Condense the paragraph of the bird flu article that begins "Type A flu is a wily bug" into a short bulleted list that keeps its main facts.

**DOCUMENT TEXT:**
--------------------------------

Killer Bird Flu Fuels Plague Fears
New Worldwide Flu May Be Brewing in Asia
WebMD News Archive
What Happened Last Time
Here's why the experts worry. The part of the flu bug that determines immunity is the H (for hemagglutinin) molecule on the outside of the virus. There are 15 different H molecules in birds. But people get only three kinds: H1, H2, and H3.
Type A flu is a wily bug. It likes to shift its genes around. That happened this year, when the H3 Panama flu morphed into the H3 Fujian flu. But that difference -- called a drift -- isn't as bad as when the flu bug "shifts." That happens when it picks up a new H gene from an animal flu virus.
Once upon a time, people didn't get much influenza type A. Then the bug learned to pick up genes that let it spread from human to human. It's happened three times:
- "Spanish flu" -- H1 -- broke out in 1918-1919. It killed 500,000 people in the U.S. and as many as 50 million people worldwide.
- "Asian flu" -- H2 -- broke out in 1957-1958. It killed 70,000 Americans.
- "Hong Kong flu" -- H3 -- broke out in 1968-1969. It caused 34,000 U.S. deaths. This strain is still around. This year's "Fujian flu" is an H3 variant.

--------------------------------

**SUPPLIED INFORMATION:**

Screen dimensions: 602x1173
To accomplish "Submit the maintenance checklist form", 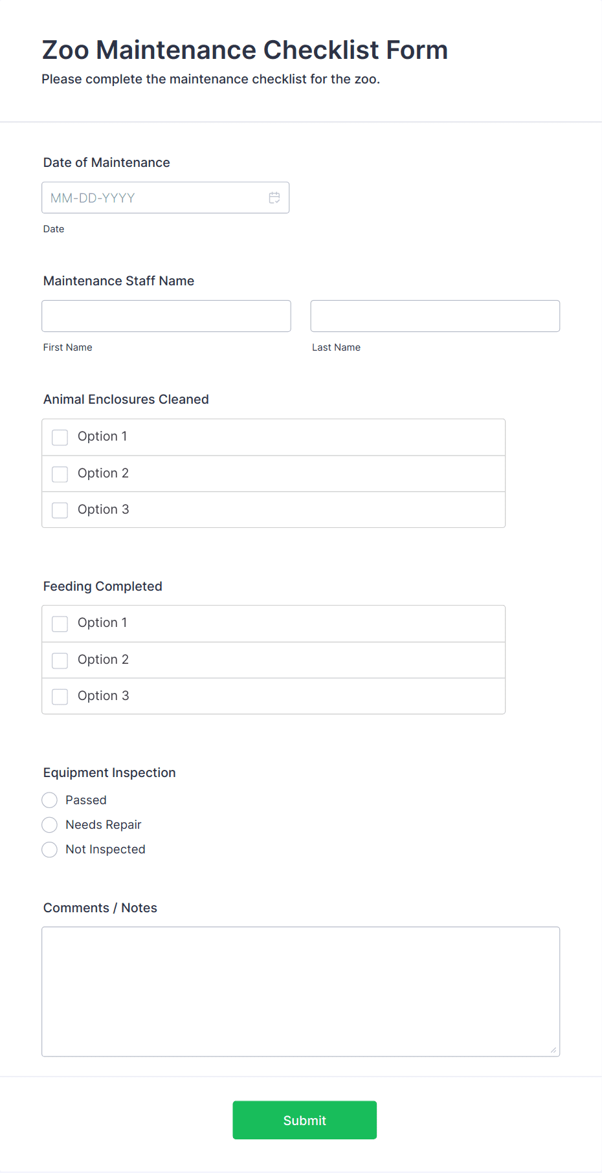I will pos(305,1120).
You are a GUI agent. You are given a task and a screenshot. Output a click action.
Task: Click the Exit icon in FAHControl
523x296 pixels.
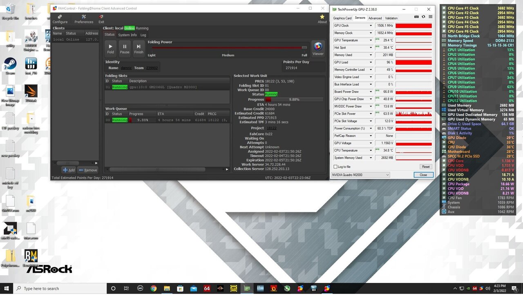click(x=101, y=19)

--------------------------------

**WRITTEN RESPONSE:**
- Type A flu tends to shift its genes around.
- This year the H3 Panama flu changed into the H3 Fujian flu, a smaller change called a drift.
- A "shift" is worse than a drift. It happens when the virus picks up a new H gene from an animal flu virus.